CD23 is a multi-functional protein which exists in membrane-bound and soluble forms. Its functions include acting as the low affinity receptor for IgE and generating pro-inflammatory cytokine release in monocytes. CD23 has been found to interact with αvβ5 and this interaction greatly enhances growth of the B cell precursor cell line SMS-SB. This interaction may have a role in the development of normal human B cells and in cancer as the integrin is expressed on both precursor and ALL cells but not on normal mature B cells.

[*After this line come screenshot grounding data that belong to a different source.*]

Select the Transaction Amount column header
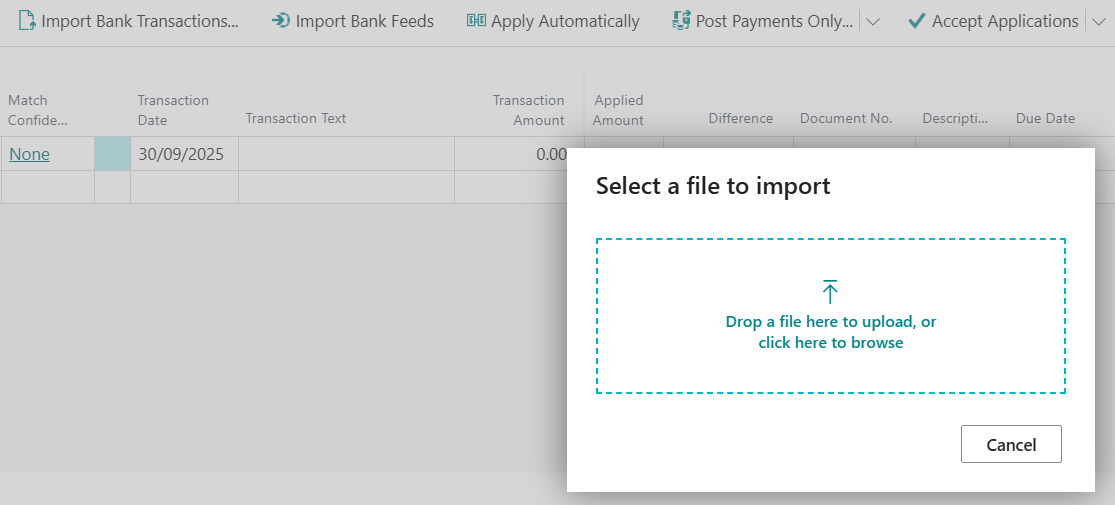Image resolution: width=1115 pixels, height=505 pixels. (x=528, y=110)
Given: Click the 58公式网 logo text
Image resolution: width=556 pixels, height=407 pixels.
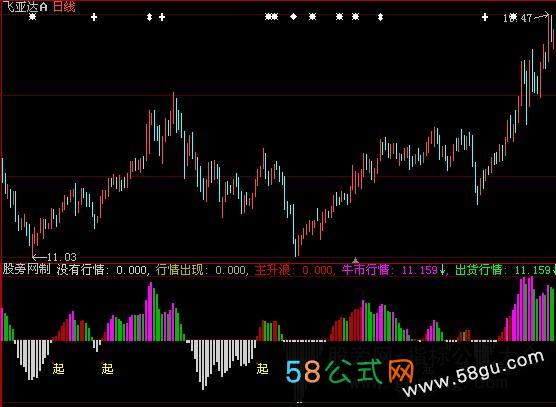Looking at the screenshot, I should (x=350, y=372).
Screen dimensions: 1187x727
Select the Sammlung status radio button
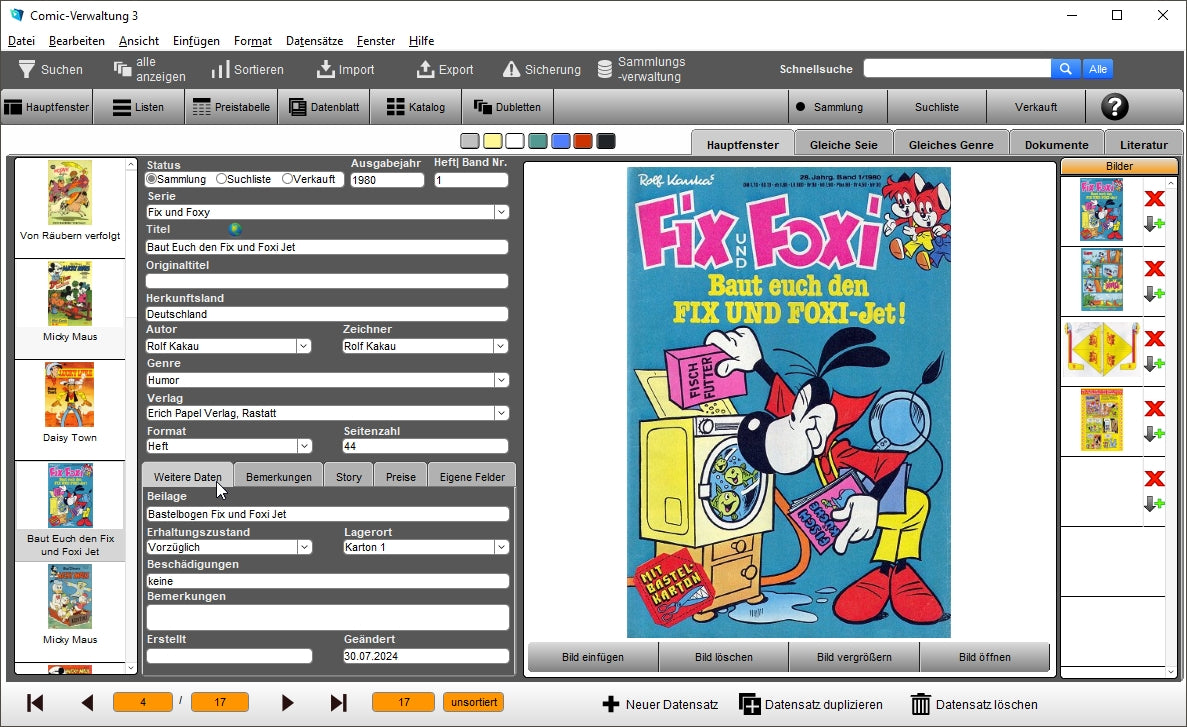point(152,179)
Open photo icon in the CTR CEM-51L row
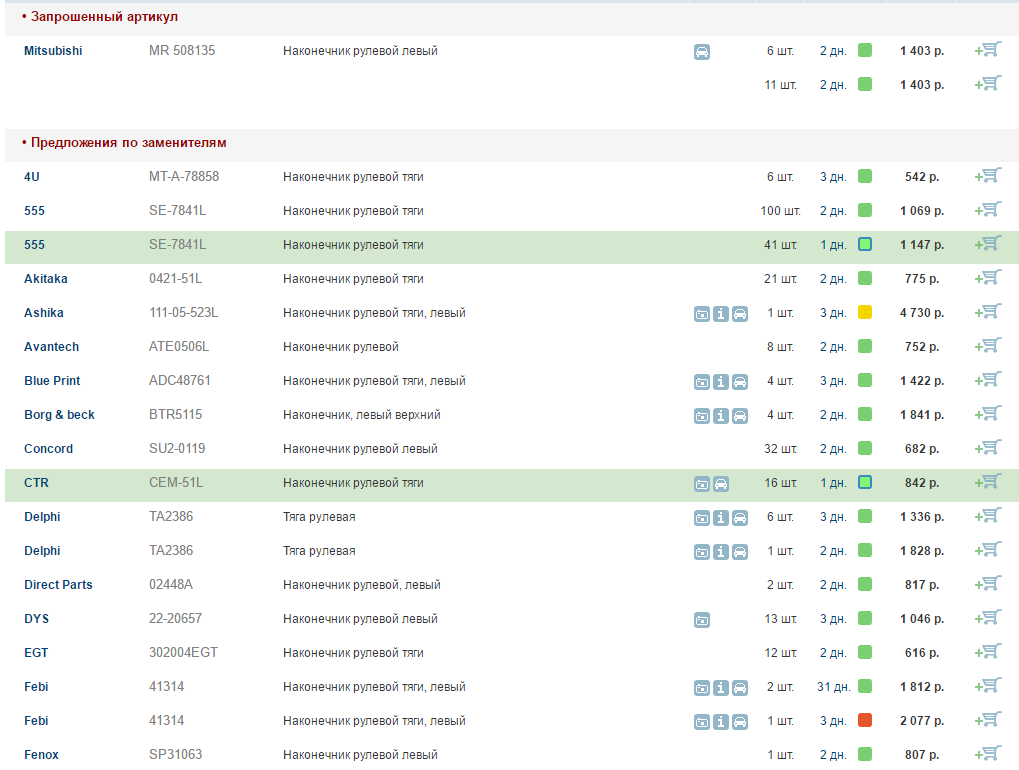This screenshot has height=770, width=1019. (x=702, y=484)
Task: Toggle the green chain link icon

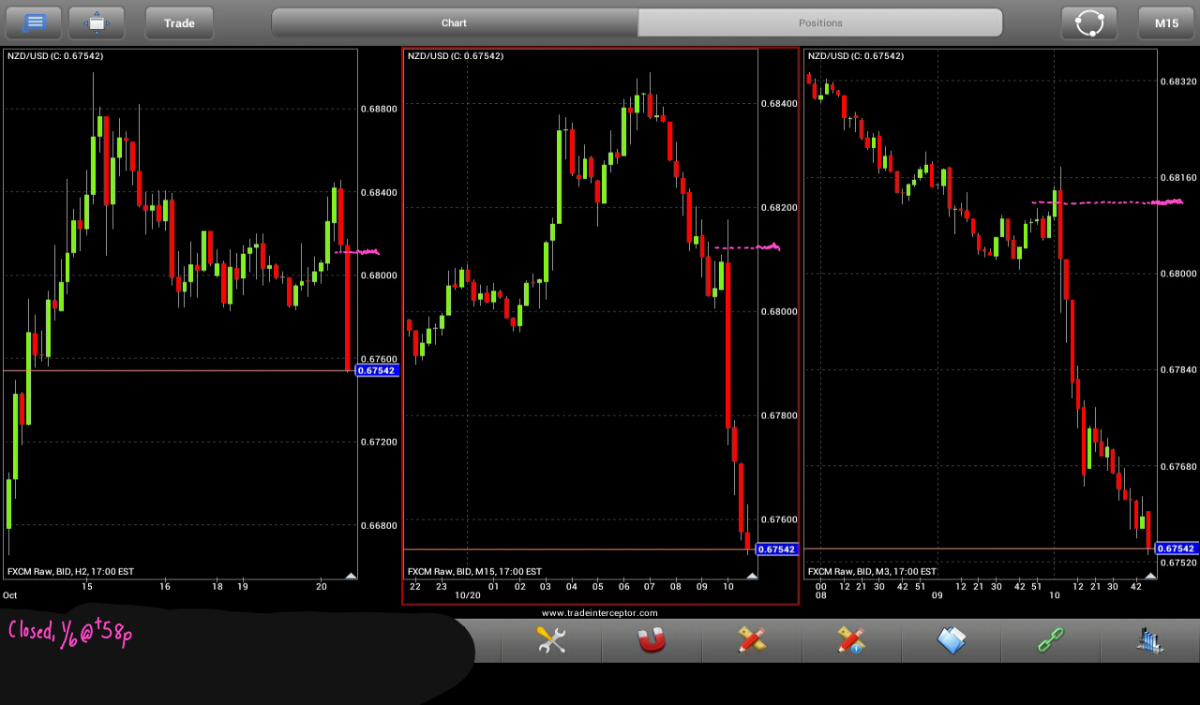Action: pyautogui.click(x=1051, y=640)
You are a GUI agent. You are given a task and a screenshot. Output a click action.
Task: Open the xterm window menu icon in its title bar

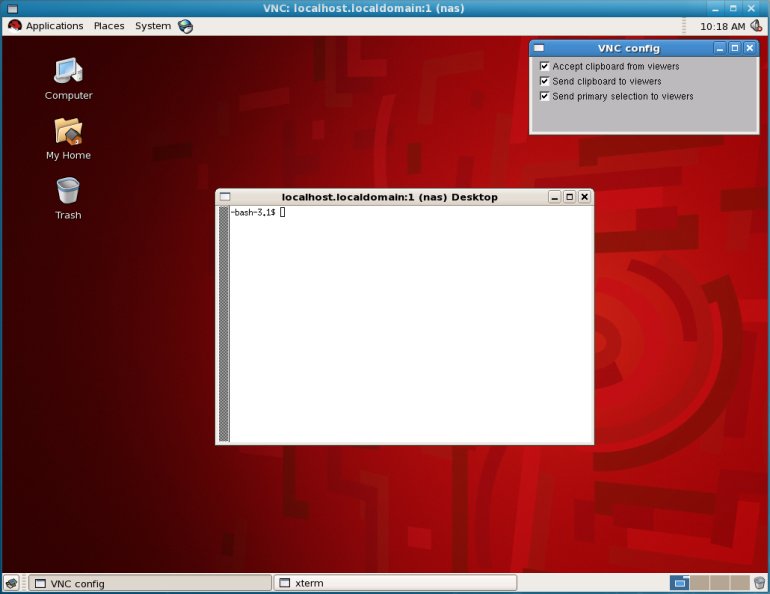pos(225,197)
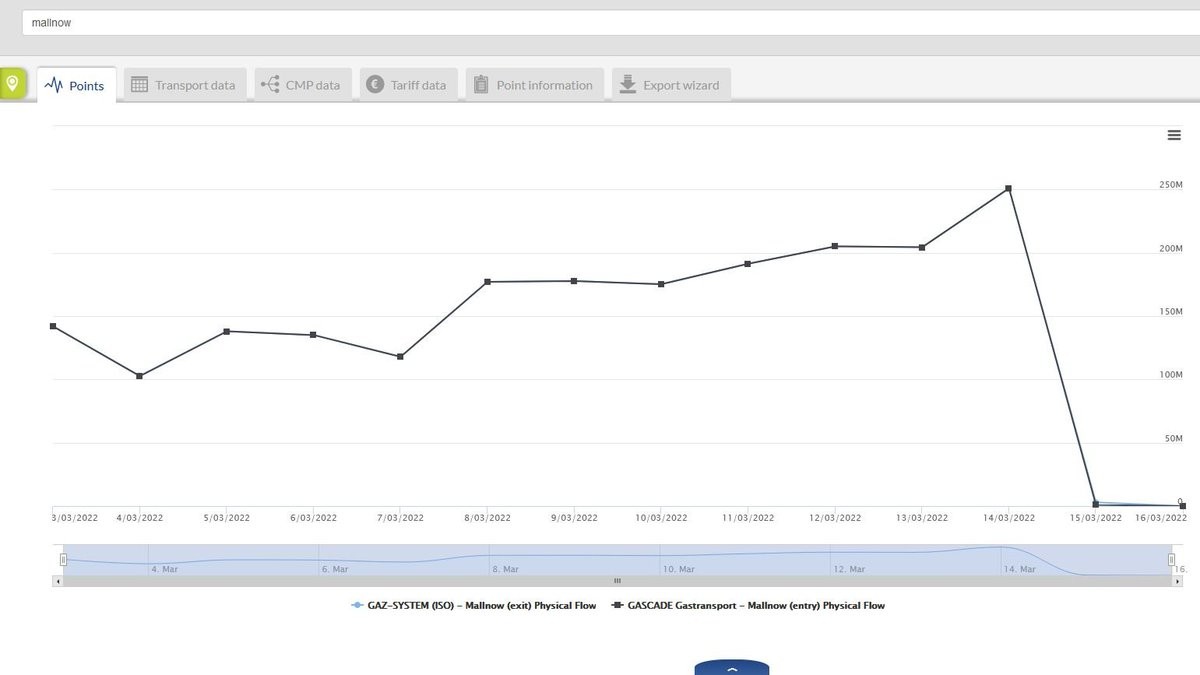Click the navigator scrollbar center grip
The image size is (1200, 675).
pos(617,581)
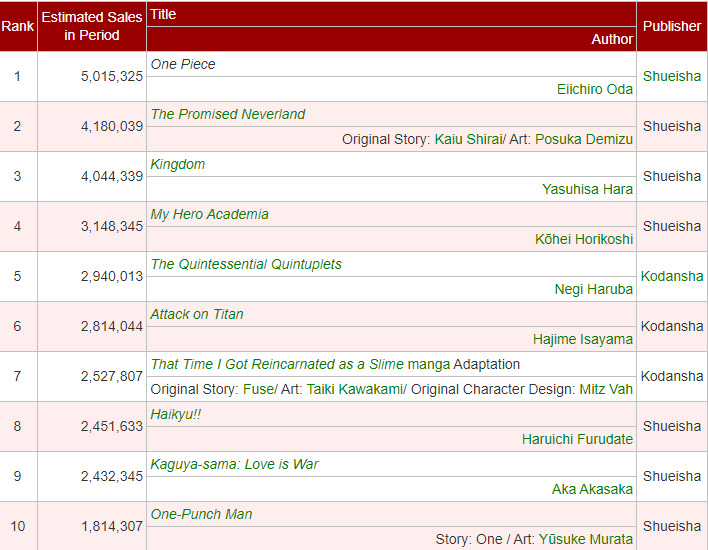
Task: Click the Estimated Sales in Period header
Action: pos(92,26)
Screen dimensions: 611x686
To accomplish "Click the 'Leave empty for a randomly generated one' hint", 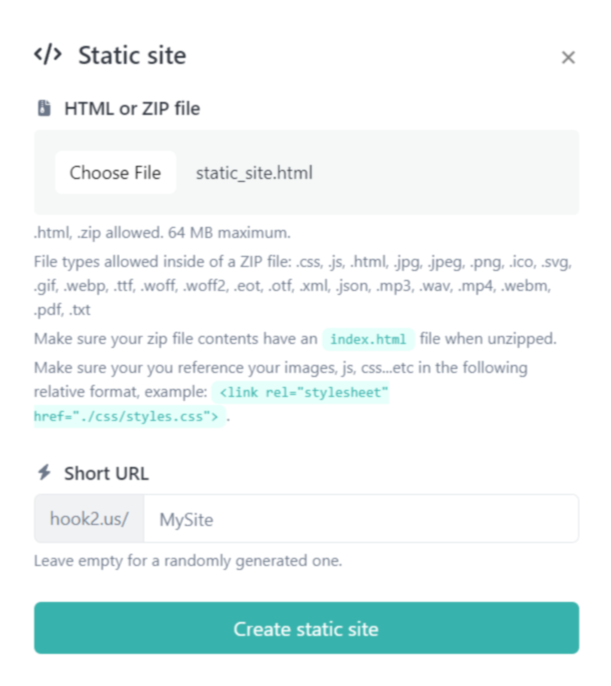I will point(188,561).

One of the aims of this investigation was to expand on the finding that CD23 peptides containing an RKC motif had the same positive growth effect on SMS-SB cells as CD23. Other B cell lines – representative of both precursor and mature stages – were studied to ascertain whether this proliferative effect was dependent upon cell differentiation stage and/or presence of the αvβ5 integrin. It was found that peptides containing the basic RKC motif were mitogenic only for precursor B cells which were expressing αvβ5. Details of these peptides and their varying effects on the different cell lines are in Chapter 4. Stimulation of SMS-SB cells, presumably via the αvβ5, results in signalling through PI3K and subsequent phosphorylation of Akt. The growth of SMS-SB cells observed following stimulation with peptides containing the RKC motif was abrogated by the PI3K inhibitor LY294002 and western blotting revealed that phosphorylation of Akt was enhanced by stimulation with RKS containing peptides. Among CD23’s receptors is the integrin αvβ3. This integrin can form a signalling complex with CD47. Ligation of CD47 by anti-CD47 antibodies induces apoptosis in some cell lines. To determine whether a pattern exists between response to this stimulation and expression of αvβ3 integrin, cell lines with and without the integrin were tested. It was found that the myeloma cell lines KMS11 and H929 were responsive to this stimulus. Since these cell lines differ in their expression of αvβ3 (H929 cells express αvβ3 whereas KMS11 do not) it does not appear that any connection between the presence of the integrin and response via CD47 exists and therefore this signalling mechanism would appear to occur independently of the complex formed by CD47 and αvβ3.

Item Type: Thesis (PhD)
Qualification Level: Doctoral
Keywords: integrin, proliferation, precursor B cells, CD23
Subjects: Q Science > Q Science (General)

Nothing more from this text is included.